The essays of this first section engender a useful conversation about the relations among literary, graphic, and theoretical works. Roger Rothman elaborates in his essay on surrealism and the sublime as reread by Deleuze and Derrida, which is accompanied by respondent Alan Stoekl's introduction of Kant into the discussion. Thomas Davis explores Henri Lefebvre's reliance on the example of modern art as partially constitutive of his ideas of the function of the "everyday," answered by Ben Highmore's beautifully focused analysis of modernist field and method. Hilary Thompson traces modernist concepts of temporality through the work of Virginia Woolf, Walter Benjamin, and Agamben, an essay augmented by Pam Caughie's plea for "interhistoricism." Each pair of essays demonstrates the ways modernist texts, ideas of history and temporality, and notions of the "new" become catalysts of subsequent theories of the relations between art and politics, questions regarding cultural production, critiques of language and representation, and problems of ethics and philosophy.

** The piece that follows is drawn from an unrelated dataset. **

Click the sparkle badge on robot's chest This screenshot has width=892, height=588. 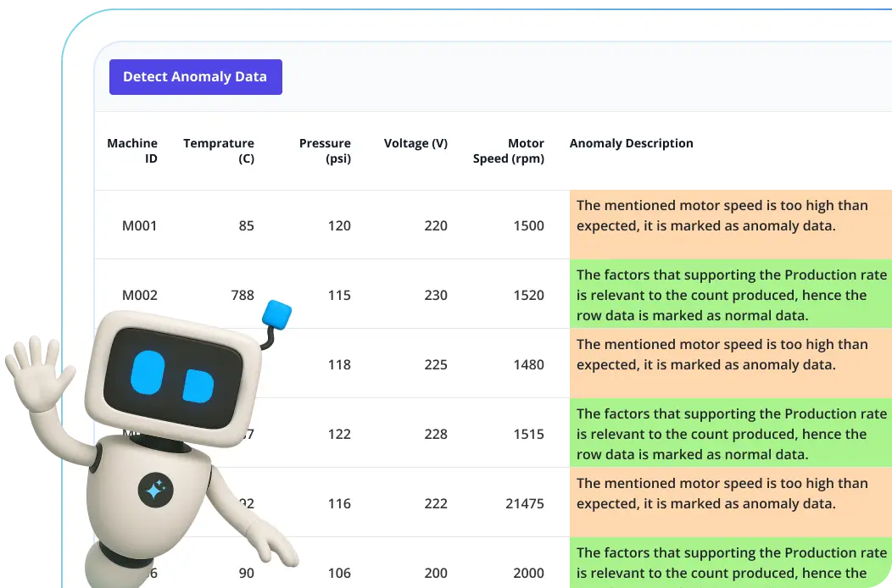coord(155,490)
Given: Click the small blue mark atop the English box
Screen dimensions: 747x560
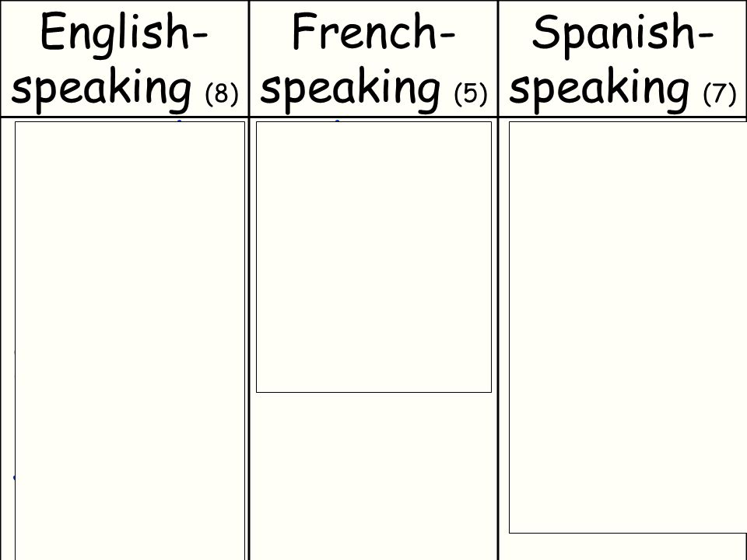Looking at the screenshot, I should coord(180,121).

In like dialogical manner, the second section continues the collection's tracing of affiliations but brings to the fore more of the paradoxes and problems of thinking about periodicity and representing history. Neil Levi's essay and Glenn Willmott's response work through what David Wills dubs "dorsality" in Jameson's, Rorty's, and Badiou's thinking about the "event" in modernism. In particular these two essays outline the problems of trying to talk about a "period" that cannot be "periodized" and the ways a modernist impetus to discard tradition relies precisely on the tradition it tries to discard. Using the...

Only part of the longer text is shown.